Tutti (o quasi) lo bramano, poi lo impallinerebbero
CESENA. Gli italiani tifano per un governo Draghi. Se ancora ce ne era bisogno, l’ennesima conferma arriva da un sondaggio pubblicato sabato da Huffingtonpost che ha ripreso una studio fatto da Swg. L’ex presidente della Bce è il preferito del 26 per cento degli intervistati. Seguono: Conte al 20, Salvini e Meloni entrambi al 10. Del resto non è una novità che sia considerato l’ancora di salvezza per il malandato Belpaese. E si tratta di apprezzamenti meritati. Draghi è bravo. Lo è stato come presidente della Banca d’Italia e si è confermato alla guida della Bce. Se ora nel continente c’è una visione molto più europeista buona parte del merito è proprio di Draghi che ha dovuto combattere (vincendo) contro gli speculatori e i falchi del rigore, soprattutto i tedeschi, ma non solo. Difficile dirlo, ma senza di lui la Bce forse non avrebbe continuato a fare incetta di titoli italiani (come sta facendo) battendo proprio la strada segnata da Draghi.
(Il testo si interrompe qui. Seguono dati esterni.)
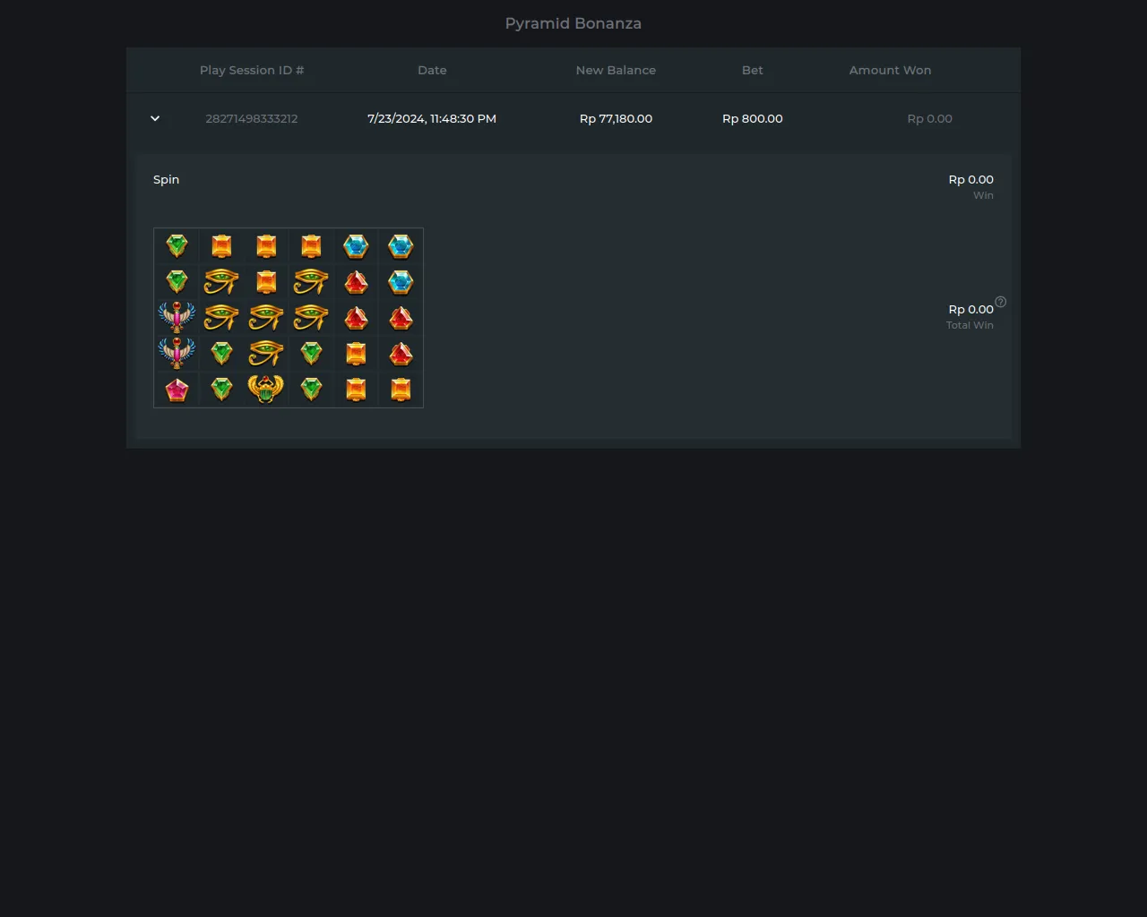Select the Eye of Horus between two green gems
The height and width of the screenshot is (917, 1147).
266,353
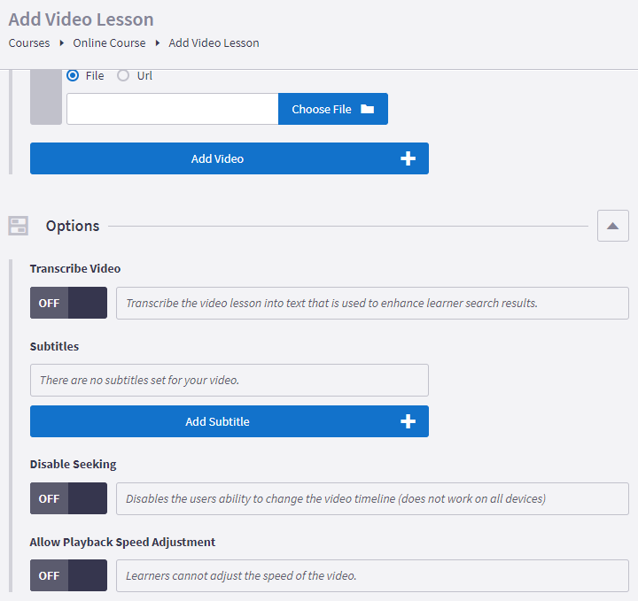Select the File radio button
This screenshot has height=601, width=638.
click(74, 76)
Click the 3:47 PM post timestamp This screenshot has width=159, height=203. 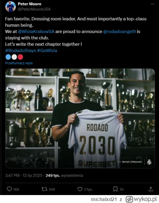click(x=12, y=176)
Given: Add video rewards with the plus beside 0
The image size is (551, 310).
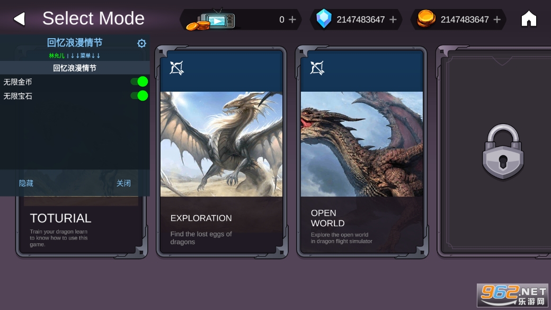Looking at the screenshot, I should [x=292, y=20].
La bontà delle sue idee è confermata dai suoi ultimi interventi, documenti che indicano la strada da percorrere per risolvere i problemi non solo dell’Italia, ma dell’Europa. Un conto però è avere a che fare con i componenti del board della Bce, persone che possono avere un’idea diversa, ma hanno una profonda conoscenza del tema che trattano. Un altro è doversi misurare con la politica italiana dove personalismi, battaglie di piccolo cabotaggio, populismo e posizioni ideologiche si sovrappongono per dettare l’agenda politica.
Ve lo immaginate Draghi dover trattare le politiche economiche con persone che faticherebbero a gestire un sali e tabacchi e che, invece, essendo stati eletti dal popolo ritengono di essere in possesso del verbo. Un esempio calzante lo ha fatto un mio amico: sarebbe come mettere Messi in mezzo a dieci amici del bar e pretendere, con quella squadra, di giocare il campionato di Serie A.
Comunque il problema principale sarebbe legato alla burocrazia. E’ quello il nodo che strozza l’Italia. Da noi i tempi autorizzativi sono circa quattro volte più alti rispetto ai paesi europei dove le cose funzionano. Chiunque sia chiamato al capezzale del Paese dovrebbe avere quella come priorità sapendo però che troverebbe l’opposizione di tante sacche che farebbero di tutto per difendere quella situazione che è un ostacolo per la crescita del paese, ma che per lui, o per loro, è un piccola garanzia di potere e, quindi, di privilegio. Sono incrostazioni difficili da sradicare e ci si potrebbe riuscire solo grazie un consesso politico che facesse quadrato attorno al premier rinunciando a personalismi e battaglie ideologiche e tutto quello che questo comporta. Ipotesi alla quale nessuno crede.